Preoperative audiometric air conduction (AC) and bone conduction (BC) hearing thresholds were obtained retrospectively for 1064 patients with otosclerosis. A cross-sectional multiple linear regression analysis was performed on audiometric data of affected ears. Influences of age and sex were analyzed and age-related typical audiograms were created. Bone conduction thresholds were corrected for Carhart effect and presbyacusis; in addition, we tested to see if separate cochlear otosclerosis component existed. Corrected thresholds were than analyzed separately for progression of cochlear otosclerosis.
The study population consisted of 35% men and 65% women (mean age, 44 yr). The mean pure-tone average at 0.5, 1, and 2 kHz was 57 dB hearing level. Multiple linear regression analysis showed significant progression for all measured AC and BC thresholds. The average annual threshold deterioration for AC was 0.45 dB/yr and the annual threshold deterioration for BC was 0.37 dB/yr. The average annual gap expansion was 0.08 dB/year. The corrected BC thresholds for Carhart effect and presbyacusis remained significantly different from zero, but only showed progression at 2 kHz.

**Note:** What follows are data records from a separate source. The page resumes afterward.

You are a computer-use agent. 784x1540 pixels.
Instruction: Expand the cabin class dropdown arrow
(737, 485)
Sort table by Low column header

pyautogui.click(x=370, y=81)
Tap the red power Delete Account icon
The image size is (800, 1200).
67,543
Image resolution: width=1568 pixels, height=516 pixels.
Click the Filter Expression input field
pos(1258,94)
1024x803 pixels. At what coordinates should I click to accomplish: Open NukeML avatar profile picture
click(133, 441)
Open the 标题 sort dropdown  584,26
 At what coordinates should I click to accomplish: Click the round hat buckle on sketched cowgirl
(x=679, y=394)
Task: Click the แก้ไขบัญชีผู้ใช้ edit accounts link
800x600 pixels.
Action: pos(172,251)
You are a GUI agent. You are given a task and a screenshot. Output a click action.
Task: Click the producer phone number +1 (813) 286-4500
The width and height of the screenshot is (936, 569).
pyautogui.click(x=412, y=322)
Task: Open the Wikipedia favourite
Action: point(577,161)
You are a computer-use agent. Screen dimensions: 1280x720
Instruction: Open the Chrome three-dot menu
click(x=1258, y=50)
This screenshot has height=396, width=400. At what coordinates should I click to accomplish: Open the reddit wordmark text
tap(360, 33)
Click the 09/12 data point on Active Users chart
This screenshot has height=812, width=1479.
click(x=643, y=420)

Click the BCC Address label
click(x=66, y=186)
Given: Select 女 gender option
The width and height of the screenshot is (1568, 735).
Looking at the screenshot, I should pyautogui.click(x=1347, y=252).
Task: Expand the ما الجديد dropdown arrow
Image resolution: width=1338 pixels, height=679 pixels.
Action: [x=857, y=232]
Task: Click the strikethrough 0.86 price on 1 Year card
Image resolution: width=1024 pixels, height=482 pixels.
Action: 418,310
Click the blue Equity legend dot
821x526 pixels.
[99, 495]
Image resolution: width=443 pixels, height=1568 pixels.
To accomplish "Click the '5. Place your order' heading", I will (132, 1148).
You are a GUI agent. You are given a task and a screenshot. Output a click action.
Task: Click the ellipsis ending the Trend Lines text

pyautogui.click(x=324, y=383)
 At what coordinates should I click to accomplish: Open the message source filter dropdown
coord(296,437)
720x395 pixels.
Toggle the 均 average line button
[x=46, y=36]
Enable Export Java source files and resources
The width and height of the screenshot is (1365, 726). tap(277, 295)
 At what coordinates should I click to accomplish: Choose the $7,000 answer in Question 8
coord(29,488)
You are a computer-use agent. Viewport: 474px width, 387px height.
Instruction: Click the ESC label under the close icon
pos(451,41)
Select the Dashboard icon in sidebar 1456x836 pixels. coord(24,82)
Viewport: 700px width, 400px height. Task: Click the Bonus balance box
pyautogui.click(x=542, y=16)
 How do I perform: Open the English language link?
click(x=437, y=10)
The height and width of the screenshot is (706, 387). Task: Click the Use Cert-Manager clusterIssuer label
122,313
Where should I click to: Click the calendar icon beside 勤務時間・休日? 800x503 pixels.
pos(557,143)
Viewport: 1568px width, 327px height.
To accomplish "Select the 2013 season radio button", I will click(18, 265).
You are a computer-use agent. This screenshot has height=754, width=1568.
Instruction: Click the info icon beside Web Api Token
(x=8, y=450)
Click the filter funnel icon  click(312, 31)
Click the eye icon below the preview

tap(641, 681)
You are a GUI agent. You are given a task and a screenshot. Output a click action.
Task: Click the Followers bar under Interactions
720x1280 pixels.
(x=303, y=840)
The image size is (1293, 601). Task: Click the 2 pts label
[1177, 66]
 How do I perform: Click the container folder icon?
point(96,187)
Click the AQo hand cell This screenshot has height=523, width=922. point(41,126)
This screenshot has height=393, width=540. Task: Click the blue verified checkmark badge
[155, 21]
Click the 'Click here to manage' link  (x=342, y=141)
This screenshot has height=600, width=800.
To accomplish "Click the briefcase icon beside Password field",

The preoperative audiological profile of otosclerosis is described. There is a significant sensorineural component in patients with otosclerosis planned for stapedotomy, which is worse than age-related hearing loss by itself. Deterioration rates of AC and BC thresholds have been reported, which can be helpful in clinical practice and might also guide the characterization of allegedly different phenotypes for familial and sporadic otosclerosis.
报告经手术确诊的耳硬化症患者的术前听力测定情况。
回顾性多中心研究。
四个三级转诊中心。
1064例经手术确诊的耳硬化症患者。
旨在改善听力的耳科治疗手术。
回顾性获取1064例耳硬化症患者术前的听力测定气导(AC)和骨导(BC)听阈。对患耳的听力测定数据进行横断面多元线性回归分析。分析年龄和性别的影响,并绘制与年龄相关的典型听力图。对骨导阈值进行卡哈特效应和老年性聋校正;此外,我们测试是否存在单独的耳蜗耳硬化成分。然后分别分析校正后的阈值以观察耳蜗耳硬化的进展情况。
研究人群中男性占35%,女性占65%(平均年龄44岁)。0.5、1和2kHz处的平均纯音平均值为听力级57dB。多元线性回归分析显示,所有测量的AC和BC阈值均有显著进展。AC的平均年阈值恶化率为0.45dB/年,BC的平均年阈值恶化率为0.37dB/年。平均年差距扩大为0.08dB/年。经卡哈特效应和老年性聋校正后的BC阈值仍显著不为零,但仅在2kHz处显示进展。
描述了耳硬化症的术前听力学情况。计划行镫骨切除术的耳硬化症患者存在显著的感音神经性成分,其本身比年龄相关的听力损失更严重。报告了AC和BC阈值的恶化率,这在临床实践中可能有用,也可能有助于对家族性和散发性耳硬化症所谓的不同表型进行特征描述。